Figure 1The web interface of MASiVEdb. The large buttons on the home page lead to the four main sections, including batch retrieval and downloads captured here. Clicking on the ‘radar’ icon of each species produces a Circos-based [55] image of the abundance, chromosomal localization and age distribution of its Sireviruses.

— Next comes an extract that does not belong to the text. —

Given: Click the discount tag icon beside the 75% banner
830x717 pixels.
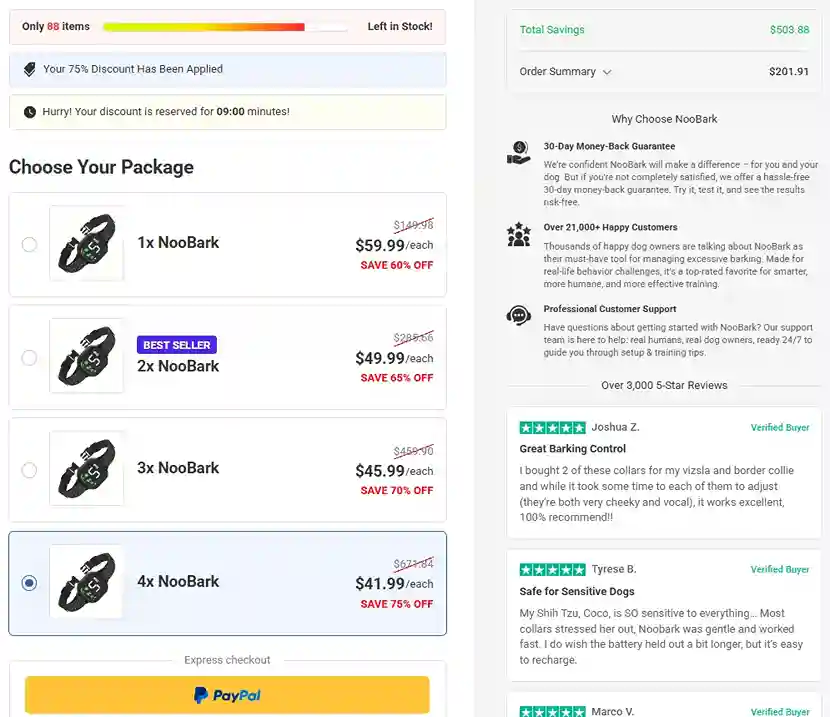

Figure 2The query interface and output of MASiVEdb. (A) Simple form: the user has to select a host species or all species from the drop-down menu, which then opens an adapted list of choices and filters. (B) Advanced form: here users can retrieve multiple information from multiple species simultaneously. (C) The output matrix is common for both forms and permits further interactive processing (i.e. sorting and filtering).
Figure 3The sequence search interface and output of MASiVEdb. Besides reporting on the results of the analysis, the output page also provides links to the RT- and INT-based Copia phylogenetic trees and to the visualization of the sequence similarity through Circoletto.